Saved entries
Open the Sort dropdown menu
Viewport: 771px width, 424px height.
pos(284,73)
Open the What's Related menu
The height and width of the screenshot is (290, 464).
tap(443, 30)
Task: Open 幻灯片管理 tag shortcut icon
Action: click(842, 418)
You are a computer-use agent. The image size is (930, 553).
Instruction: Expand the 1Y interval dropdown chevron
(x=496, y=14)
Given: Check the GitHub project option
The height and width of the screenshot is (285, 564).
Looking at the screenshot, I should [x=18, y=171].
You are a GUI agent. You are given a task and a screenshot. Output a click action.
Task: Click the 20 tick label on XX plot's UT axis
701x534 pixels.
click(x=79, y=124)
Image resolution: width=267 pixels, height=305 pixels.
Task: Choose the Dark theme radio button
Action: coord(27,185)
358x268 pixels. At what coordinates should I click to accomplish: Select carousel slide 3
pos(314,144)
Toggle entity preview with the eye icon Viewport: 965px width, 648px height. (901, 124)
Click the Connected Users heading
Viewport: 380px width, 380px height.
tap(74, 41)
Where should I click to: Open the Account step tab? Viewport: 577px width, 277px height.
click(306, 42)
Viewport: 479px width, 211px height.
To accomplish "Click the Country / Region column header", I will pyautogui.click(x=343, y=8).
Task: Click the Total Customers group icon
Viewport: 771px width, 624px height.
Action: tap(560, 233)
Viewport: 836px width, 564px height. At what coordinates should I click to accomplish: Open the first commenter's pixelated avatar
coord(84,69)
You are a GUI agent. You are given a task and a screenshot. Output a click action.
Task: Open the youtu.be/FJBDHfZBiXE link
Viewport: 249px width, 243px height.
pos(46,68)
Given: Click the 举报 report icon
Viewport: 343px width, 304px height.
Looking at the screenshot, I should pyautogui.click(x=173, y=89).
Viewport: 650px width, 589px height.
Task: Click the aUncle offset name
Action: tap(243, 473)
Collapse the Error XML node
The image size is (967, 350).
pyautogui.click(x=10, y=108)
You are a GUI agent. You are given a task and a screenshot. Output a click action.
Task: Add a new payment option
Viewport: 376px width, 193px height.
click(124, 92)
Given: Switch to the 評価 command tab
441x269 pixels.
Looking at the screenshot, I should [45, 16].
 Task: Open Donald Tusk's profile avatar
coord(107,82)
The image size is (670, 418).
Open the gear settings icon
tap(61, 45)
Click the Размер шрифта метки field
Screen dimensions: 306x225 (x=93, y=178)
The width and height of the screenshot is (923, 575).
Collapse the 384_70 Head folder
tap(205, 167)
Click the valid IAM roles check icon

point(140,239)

__Exercise aim__:
Output the first line of the entries above and every line after it, exactly as written, ending with the line that contains "You are a computer-use".

__Output below__:
Open the Sort dropdown menu
Viewport: 771px width, 424px height.
pos(284,73)
Open the What's Related menu
The height and width of the screenshot is (290, 464).
tap(443, 30)
Task: Open 幻灯片管理 tag shortcut icon
Action: click(842, 418)
You are a computer-use agent. The image size is (930, 553).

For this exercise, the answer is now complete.